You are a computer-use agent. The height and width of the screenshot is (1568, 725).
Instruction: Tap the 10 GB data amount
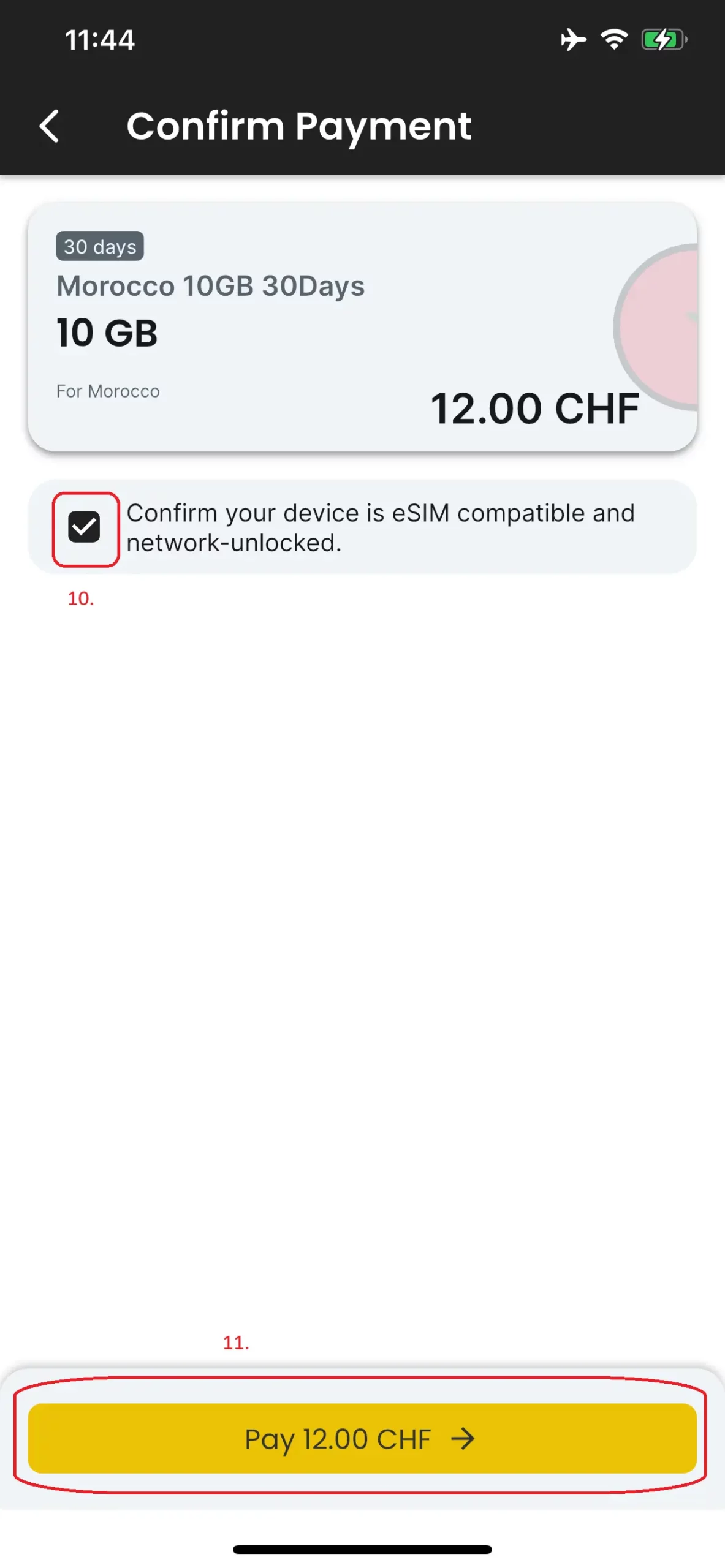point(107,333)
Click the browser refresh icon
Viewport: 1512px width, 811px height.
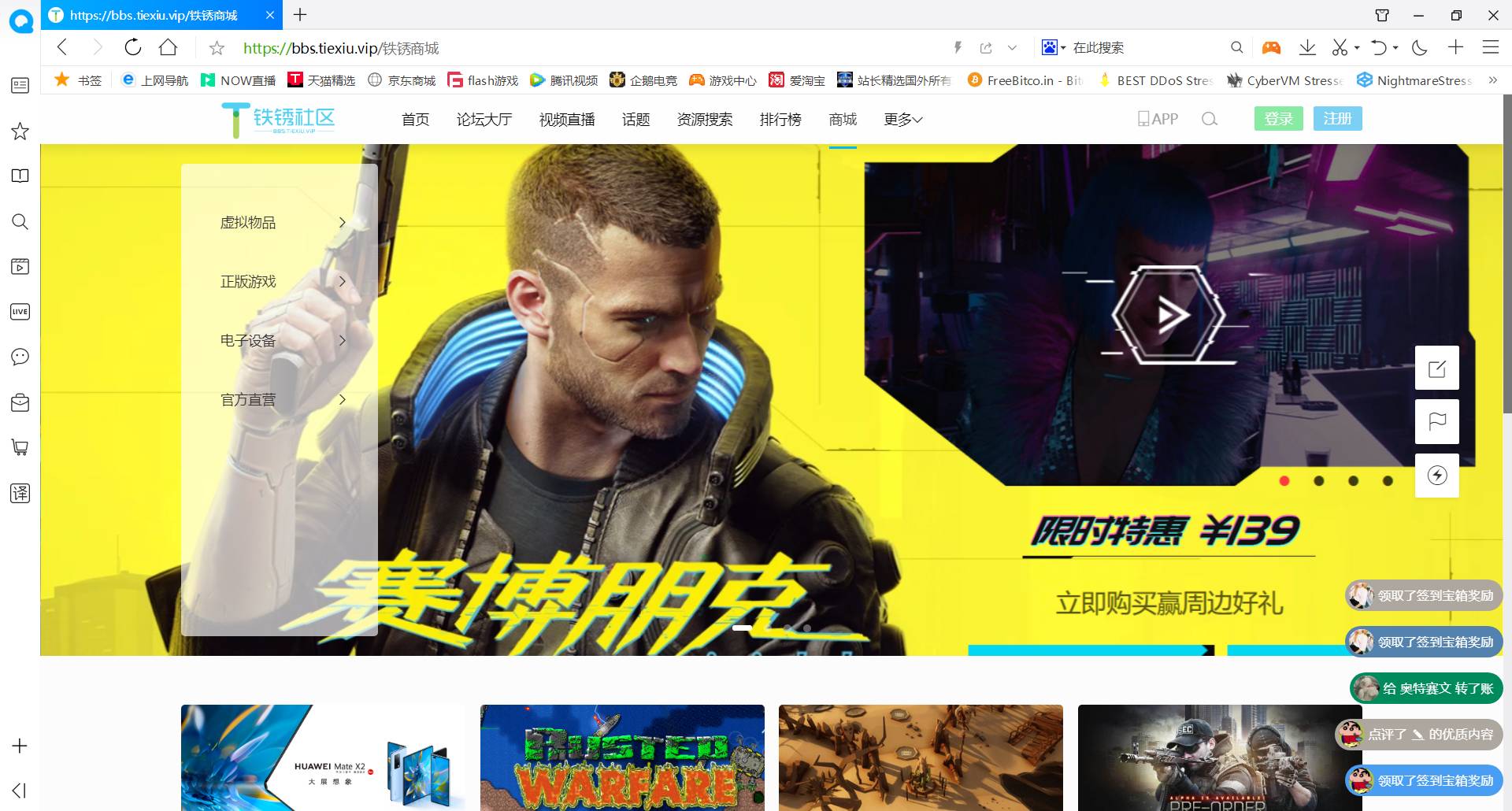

> Work required
Format the lines of the material above as a numbered list, omitting any blank lines and leaving out the pictures.

> Expected answer
1. You are a computer-use agent. The height and width of the screenshot is (1568, 725).
2. Instruction: Tap the 10 GB data amount
3. point(107,333)
4. Click the browser refresh icon
5. Viewport: 1512px width, 811px height.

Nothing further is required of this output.